Monday, January 30, 2006

Look, look, look

(30,000 ft somewhere over SE Siberia) - I've complained about this before.

People flying over fantastic landscapes. Being over places that they might only dream of going and might pay small fortunes to see. And then when confronted with them, shut the blinds and ignore it as it was only a movie playing on the little oval window to their right and not instead the actual fabulous panorama unfolding before their eyes.

And so it was on my flight back from Seoul back to Europe. We flew out over the Yellow Sea into glorious blinding sunshine on an otherwise unremarkable Tuesday. Small fishing junks dotted the sea between thousands of untold numbers of unnamed islands. Unfortunately dense fog obscured the Chinese coast which didn't lift until somewhere north of Bejing near the Great Wall as we headed for points north. But all this was lost on my fellow travelers who were too engrossed in the TV's laughtrack to see what was happening below.

**DATASET EXCERPTS:**
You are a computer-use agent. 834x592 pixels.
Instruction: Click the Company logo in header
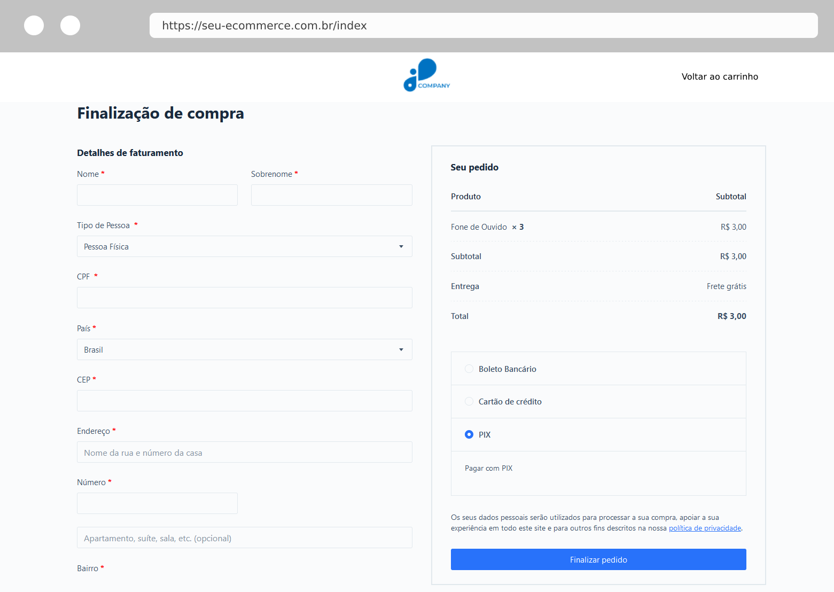[x=426, y=75]
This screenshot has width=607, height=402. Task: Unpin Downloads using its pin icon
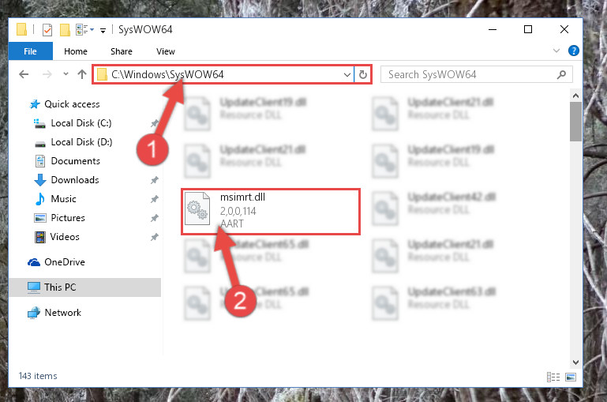pos(155,180)
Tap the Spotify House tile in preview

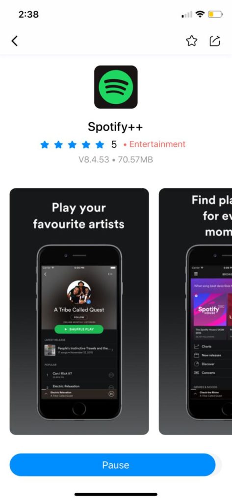pos(210,309)

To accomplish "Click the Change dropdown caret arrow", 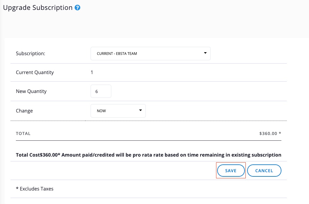I will pyautogui.click(x=140, y=110).
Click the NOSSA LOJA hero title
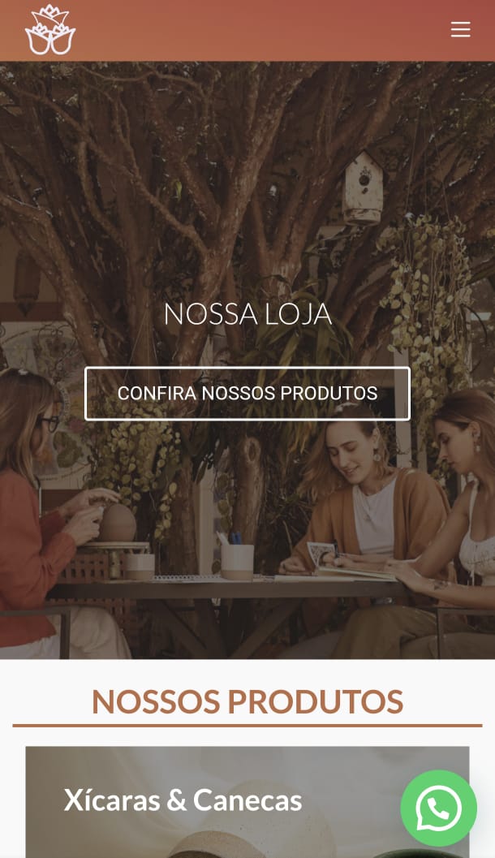Image resolution: width=495 pixels, height=858 pixels. pyautogui.click(x=248, y=314)
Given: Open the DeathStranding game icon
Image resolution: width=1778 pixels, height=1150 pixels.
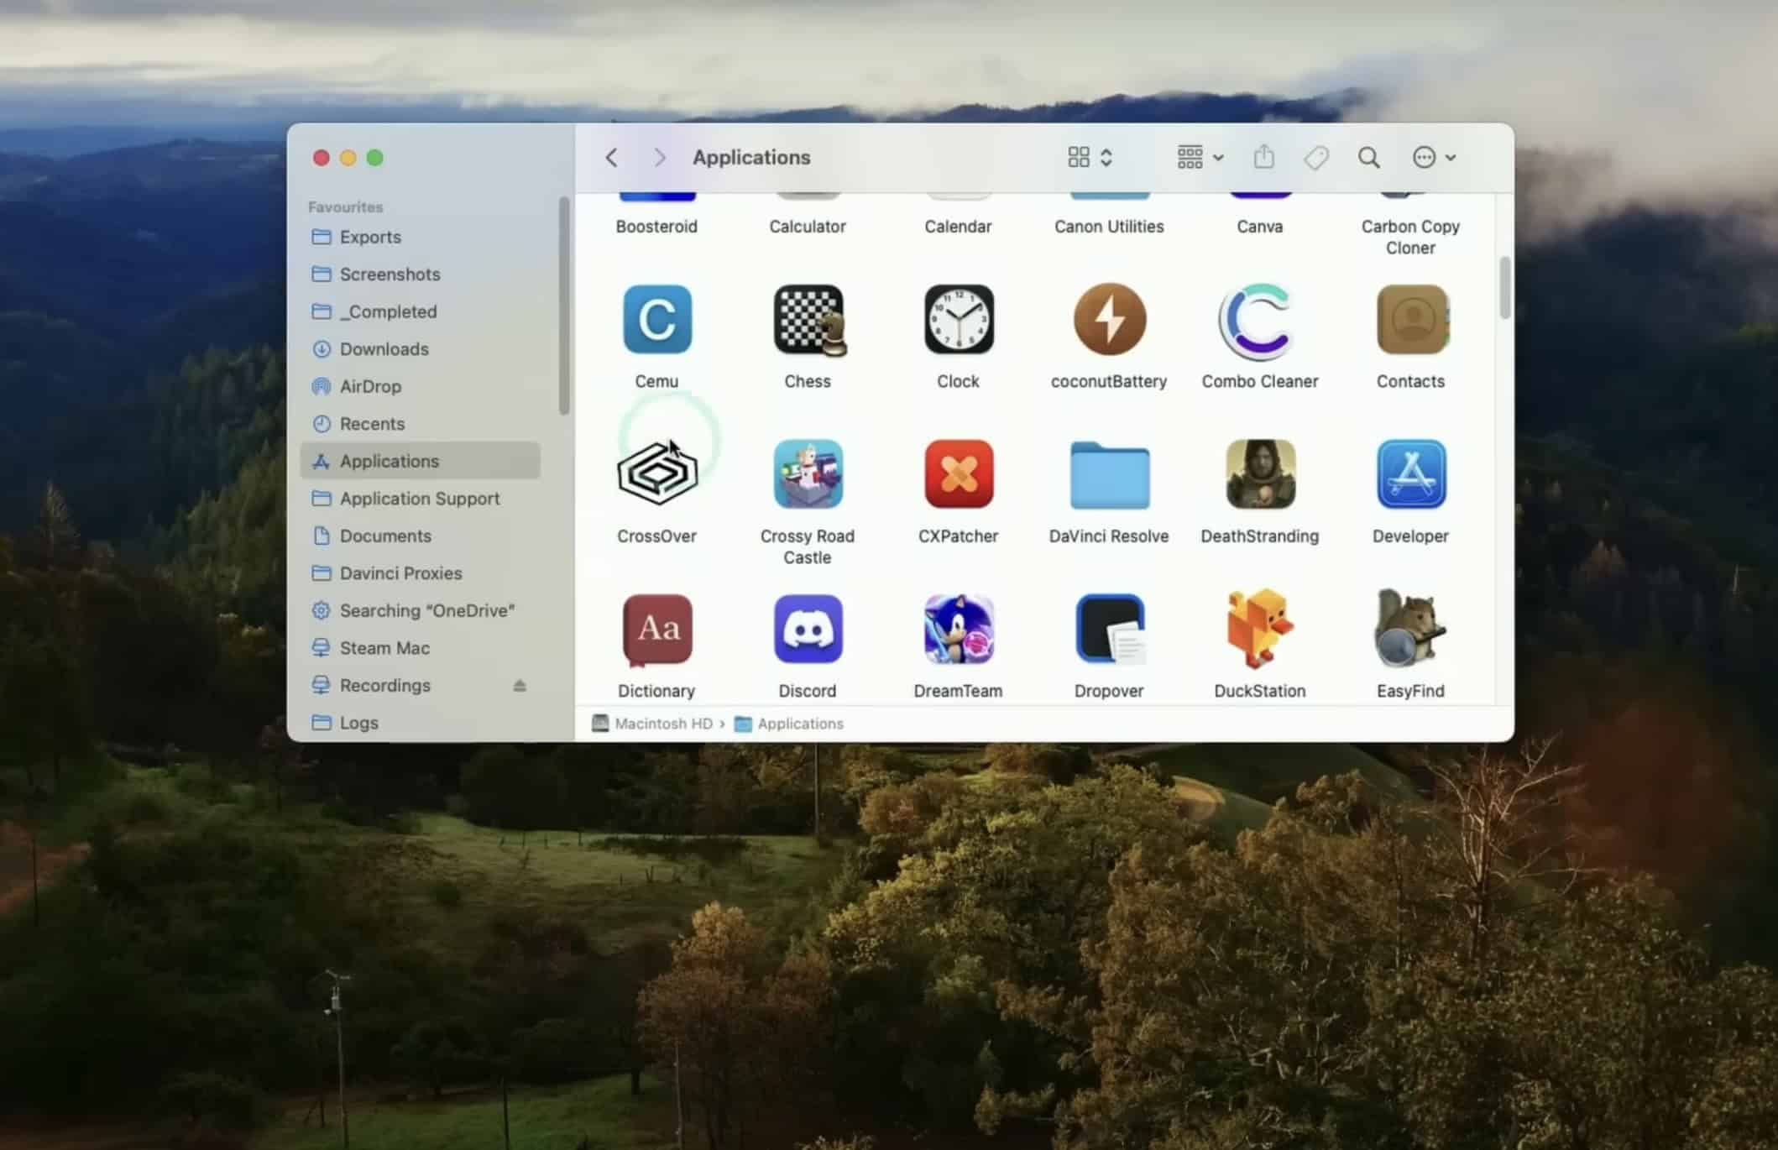Looking at the screenshot, I should pyautogui.click(x=1259, y=475).
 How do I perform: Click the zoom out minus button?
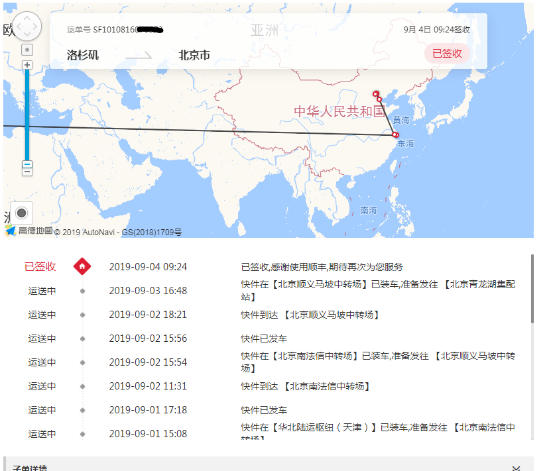[x=27, y=172]
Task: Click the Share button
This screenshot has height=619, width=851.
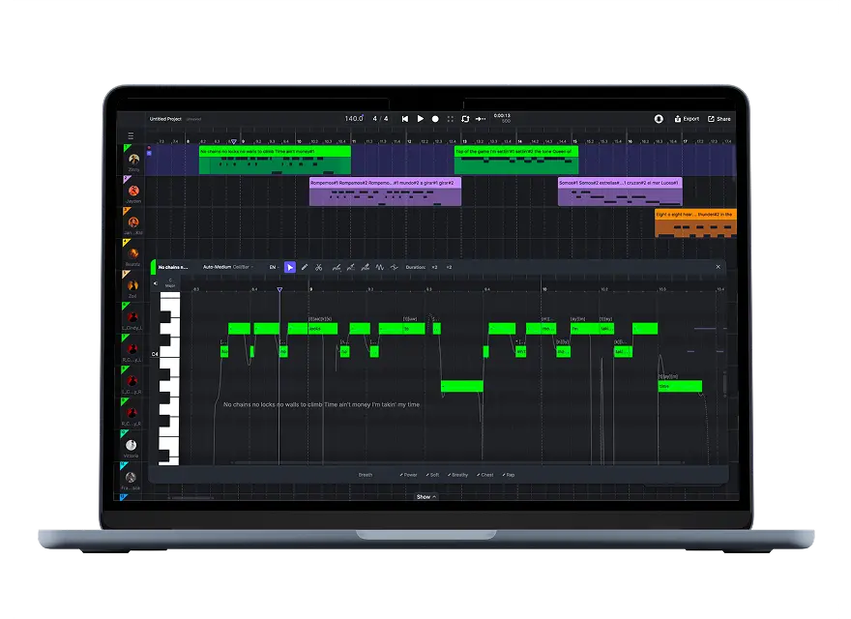Action: click(x=719, y=119)
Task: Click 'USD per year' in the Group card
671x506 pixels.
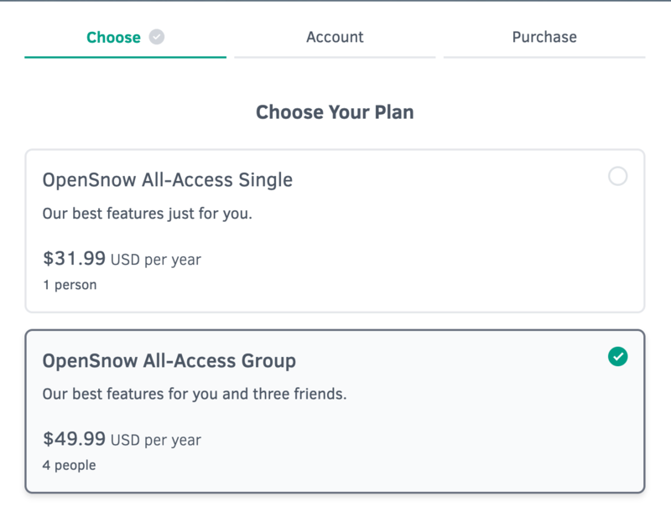Action: point(156,440)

**WORK INSTRUCTIONS:** Write a continuation of the blog post about passengers ignoring the view from a flight out of Seoul, starting after its last sentence. The rows are separate material, unrelated to the blog post about a flight over Siberia.

**RESULT OF THE TASK:**
I wanted to get up and scream "WAKE UP!!! Do you realize what we're seeing? That's Mongolia! GET IT?! M-O-N-G-O-L-I-A. The steppes where the horseman of Ghenghis Khan raced out of 900 years ago to change the fast of the ancient world. Where vast tract were crossed by nameless traders of the silk and spice for thousands of years. Where the undulating gentle grassland hills roll on for thousands of miles to the east and west. Thousands of miles. Where hundreds of miles to southwest is the Gobi dessert and then the Himalayas beyond. Do you realize! How can you stand it! WAKE UP!!!"

But I didn't and they didn't.

I wanted to take my seatmate by the shoulders and wring her until she realizes what was happening and where we are going, or at least looks away from the US sitcom playing on the TV and glances out the window. Or at least lets me sit next to the window.

I've had similar.

We see not a sign of humanity for 1/2 hour. No signs of habitation then some road and a settlement. A Mongolian yurt. goddamn man a MONGOLIAN goddamn yurt. WAKE UP!!! The road bends and heads to south. why? Ghengis Khan was here. Holy Crap. Look. Look. Looooook.

I'd talked to this Korean girl on the way over. Mentioned that we were flying over the Russian federation and 'Oh look at the lights way down there in the middle of Russia... I wonder what life is like there.' She was like "Really?...", the interest and genuine amazement in her voice palpable "...I had no idea"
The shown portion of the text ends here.